The Social Media Bubble: WIll it be a Cold Snap or an Ice Age?
What if the social media party is over? How will we know the difference between a cold snap and the social ice age?
The Microsoft anti-trust verdict in 2000 popped the DotCom bubble. Until then, there was exuberance and confidence. Everyone wanted onto the Internet bandwagon and investors pumped in the money.
The Fannie-Mae and Freddy-Mac bankruptcies were the dead canaries in the coal mine before the housing bubble burst. The Dot Bomb in April 2000 was preceded by the NASDAQ tech stocks going into a descent from their pinnacle. Sometimes the delineation of pre-bubble to post-bubble is clear. Sometimes, the pop is less obvious.
Facebook is the Big Daddy of social media. Facebook’s IPO launched at $38. High profile companies often see their stock value shoot upwards, but Facebook deflated. Groupon was a darling, once rumored to be worth $6 billion to Google. An IPO of $20 and a peak of $26.11 last year has crumpled into less than $5.
Beyond stock price woes, Facebook’s membership numbers could be bloated with dormant and bogus accounts. Groupon’s value proposition to retailers has eroded from a number of horror stories. Corporate buy-in is key for survival as consumers are used to free websites. Someone has to fund these websites and that usually falls to advertising from businesses.
Mass media can scale to be a global force of influence because it speaks without waiting to listen. Social media works best when the producers and consumers interact. People engaged in social media often speak with their tribe of friends. The corporate deployment of groups and pages means that people accept businesses and organizations into their Facebook tribes when corporations try to sell via social.

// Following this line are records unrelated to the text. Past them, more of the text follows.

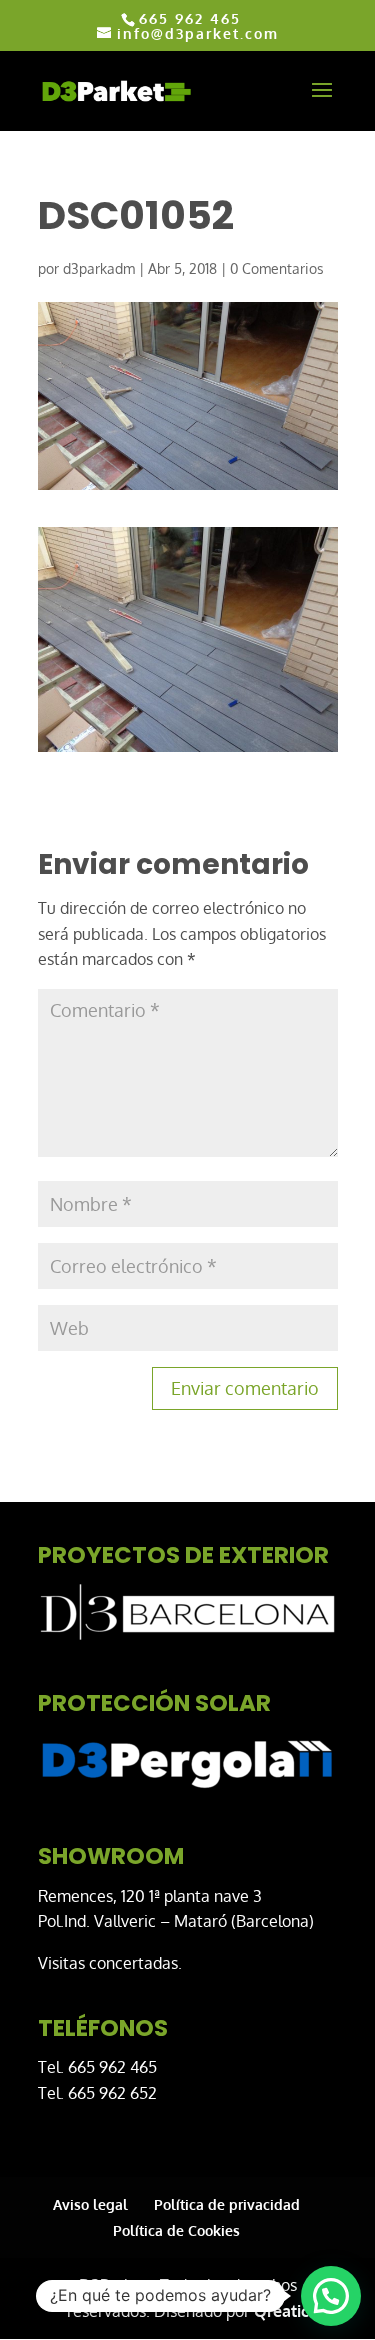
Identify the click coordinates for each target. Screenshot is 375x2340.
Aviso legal (90, 2204)
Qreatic (281, 2311)
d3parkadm (99, 268)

The big players of social media are not open standards like email or the hypertext protocol: they’re websites like Twitter and Facebook. The Internet was designed to be pernicious and supposedly immune to a nuclear attack. The Arab Spring demonstrated that countries were able to shut off local access to Youtube, Twitter, Facebook, etc. by blocking access through as select number of service providers
Imagine if your email—the capacity to send email and its storage—could wink out of existence? That’s the potential of what could happen if Twitter or Facebook should fall as your connections, posts and personal messages are stored inside of their infrastructure.
Problems face social media’s marketplace viability: scaling reach is very different; marketing campaigns can get subverted; anyone can become as popular as a big brand; and the control of the user content is problematic. If the monetization of social media is unstable, then it’s vulnerable.
Many businesses are still eager to woo customers via social media. Ventures into social media have to pay for themselves. If a business spends $50,000 per year on one social manager position, or if they spend it on a number of staff who share the social media workload, then that outreach should bring in at least that $50,000 per year in new revenue, otherwise it’s wasted money. Some businesses are diving into the depths of social media, while others have either eliminated or diminished the role of the social media person at their company.
Is the lack of stock market love a sign that social media could be in trouble? What if the investors of Twitter stop waiting for Twitter to become financially popular and turn off the taps? What if Facebook’s stock jolts downwards and gets snapped up in a fire sale that pits Zuckerberg’s majority of shares against hostile stockholders and financial pressures? What if the chill on social media comes from corporations and organizations that opt to not use advertising and premium services, as GM did when it cancelled its Facebook advertising?
Would the next dead canary be massive social media staff cutbacks—layoffs of social media liaisons in small outfits and downsizing in the big startups?
The hindsight on burst bubbles is usually 20/20, so we may look back and name some event as the time when social media started to go cold.